REQUIRED TASK: Format everything in the listing from the line that contains "Select the Ø46" down to the line that contains "Point to the right", both included, as a Markdown table with the columns Row and Line. Number each line and leave out blank ones.

--- BEGIN EXERCISE DATA ---

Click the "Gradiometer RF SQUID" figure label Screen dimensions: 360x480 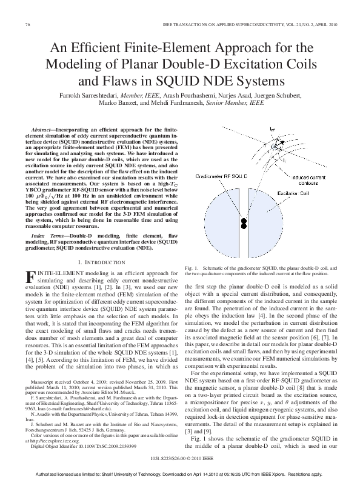click(x=224, y=176)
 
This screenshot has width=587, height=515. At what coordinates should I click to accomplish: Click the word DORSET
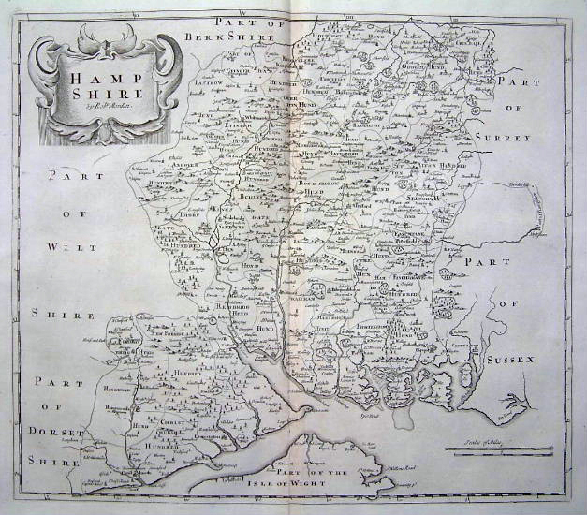pos(67,433)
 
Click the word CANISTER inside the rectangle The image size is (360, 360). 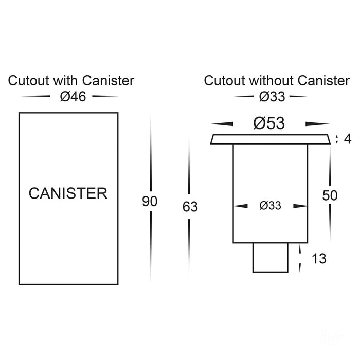pos(68,194)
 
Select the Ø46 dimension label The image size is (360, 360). pos(71,96)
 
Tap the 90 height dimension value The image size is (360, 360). pos(150,202)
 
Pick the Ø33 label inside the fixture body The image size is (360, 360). pos(270,206)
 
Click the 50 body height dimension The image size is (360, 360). pos(330,195)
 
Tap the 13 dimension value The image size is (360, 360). pos(319,258)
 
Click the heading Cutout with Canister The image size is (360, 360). pos(71,81)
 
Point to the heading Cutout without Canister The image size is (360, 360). pos(277,81)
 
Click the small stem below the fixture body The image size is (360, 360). pos(270,257)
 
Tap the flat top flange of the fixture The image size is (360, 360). pos(270,139)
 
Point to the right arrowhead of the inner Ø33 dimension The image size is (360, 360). pos(300,206)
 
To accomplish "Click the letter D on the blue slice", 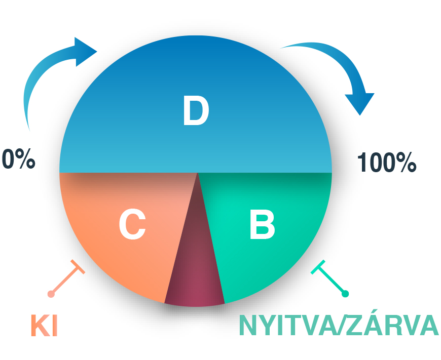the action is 196,110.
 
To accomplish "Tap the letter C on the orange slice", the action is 132,224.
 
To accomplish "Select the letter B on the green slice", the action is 262,225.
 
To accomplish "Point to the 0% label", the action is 19,159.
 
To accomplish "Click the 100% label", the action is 387,162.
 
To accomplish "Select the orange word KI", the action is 44,326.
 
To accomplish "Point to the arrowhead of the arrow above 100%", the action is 360,103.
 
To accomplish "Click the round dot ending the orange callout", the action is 51,294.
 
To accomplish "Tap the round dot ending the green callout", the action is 345,294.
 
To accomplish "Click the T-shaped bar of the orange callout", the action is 78,267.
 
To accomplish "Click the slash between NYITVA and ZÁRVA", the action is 342,325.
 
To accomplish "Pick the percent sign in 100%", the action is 406,162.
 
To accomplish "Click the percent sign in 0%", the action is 25,159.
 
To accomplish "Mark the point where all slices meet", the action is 198,173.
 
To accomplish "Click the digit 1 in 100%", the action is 362,162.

--- END EXERCISE DATA ---

TASK ANSWER:
| Row | Line |
|---|---|
| 1 | Select the Ø46 dimension label The image size is (360, 360). pos(71,96) |
| 2 | Tap the 90 height dimension value The image size is (360, 360). pos(150,202) |
| 3 | Pick the Ø33 label inside the fixture body The image size is (360, 360). pos(270,206) |
| 4 | Click the 50 body height dimension The image size is (360, 360). pos(330,195) |
| 5 | Tap the 13 dimension value The image size is (360, 360). pos(319,258) |
| 6 | Click the heading Cutout with Canister The image size is (360, 360). pos(71,81) |
| 7 | Point to the heading Cutout without Canister The image size is (360, 360). pos(277,81) |
| 8 | Click the small stem below the fixture body The image size is (360, 360). pos(270,257) |
| 9 | Tap the flat top flange of the fixture The image size is (360, 360). pos(270,139) |
| 10 | Point to the right arrowhead of the inner Ø33 dimension The image size is (360, 360). pos(300,206) |